## [INSTRUÇÃO]
Apresente como lista numerada o trecho da listagem abaixo que começa na linha que contém "Toggle the grid view icon" e termina na linha que contém "Click the yellow", omitindo as linhas em branco.

## [MATERIAL A PROCESSAR]
▼

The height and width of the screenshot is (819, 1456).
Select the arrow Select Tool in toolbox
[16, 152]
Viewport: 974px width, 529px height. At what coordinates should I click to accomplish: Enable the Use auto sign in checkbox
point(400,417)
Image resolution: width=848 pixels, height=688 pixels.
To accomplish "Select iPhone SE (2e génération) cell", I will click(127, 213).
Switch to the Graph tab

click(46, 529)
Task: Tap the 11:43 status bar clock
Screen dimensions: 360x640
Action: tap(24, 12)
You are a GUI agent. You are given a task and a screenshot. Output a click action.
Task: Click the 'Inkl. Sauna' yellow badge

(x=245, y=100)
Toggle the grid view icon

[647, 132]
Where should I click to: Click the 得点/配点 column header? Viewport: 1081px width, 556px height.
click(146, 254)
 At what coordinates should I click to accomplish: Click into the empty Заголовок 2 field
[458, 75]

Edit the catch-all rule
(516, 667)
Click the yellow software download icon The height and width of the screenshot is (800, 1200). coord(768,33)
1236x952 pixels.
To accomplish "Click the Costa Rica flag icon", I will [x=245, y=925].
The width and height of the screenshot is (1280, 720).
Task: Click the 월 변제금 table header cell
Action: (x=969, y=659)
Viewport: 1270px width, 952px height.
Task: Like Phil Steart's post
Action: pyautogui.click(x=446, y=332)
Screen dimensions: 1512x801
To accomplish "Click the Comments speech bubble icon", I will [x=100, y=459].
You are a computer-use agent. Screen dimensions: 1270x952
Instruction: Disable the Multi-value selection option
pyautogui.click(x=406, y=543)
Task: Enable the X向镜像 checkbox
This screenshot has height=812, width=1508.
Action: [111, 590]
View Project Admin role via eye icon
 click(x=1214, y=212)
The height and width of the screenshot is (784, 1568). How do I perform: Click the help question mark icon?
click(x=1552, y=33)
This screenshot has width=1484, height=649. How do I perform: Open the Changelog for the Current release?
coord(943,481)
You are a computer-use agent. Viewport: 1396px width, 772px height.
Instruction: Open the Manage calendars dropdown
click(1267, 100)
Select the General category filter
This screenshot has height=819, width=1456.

▲

## [RESPOSTA DA TAREFA]
1. Toggle the grid view icon
2. [647, 132]
3. Where should I click to: Click the 得点/配点 column header? Viewport: 1081px width, 556px height.
4. click(146, 254)
5.  At what coordinates should I click to accomplish: Click into the empty Заголовок 2 field
6. [458, 75]
7. Edit the catch-all rule
8. (516, 667)
9. Click the yellow software download icon The height and width of the screenshot is (800, 1200). coord(768,33)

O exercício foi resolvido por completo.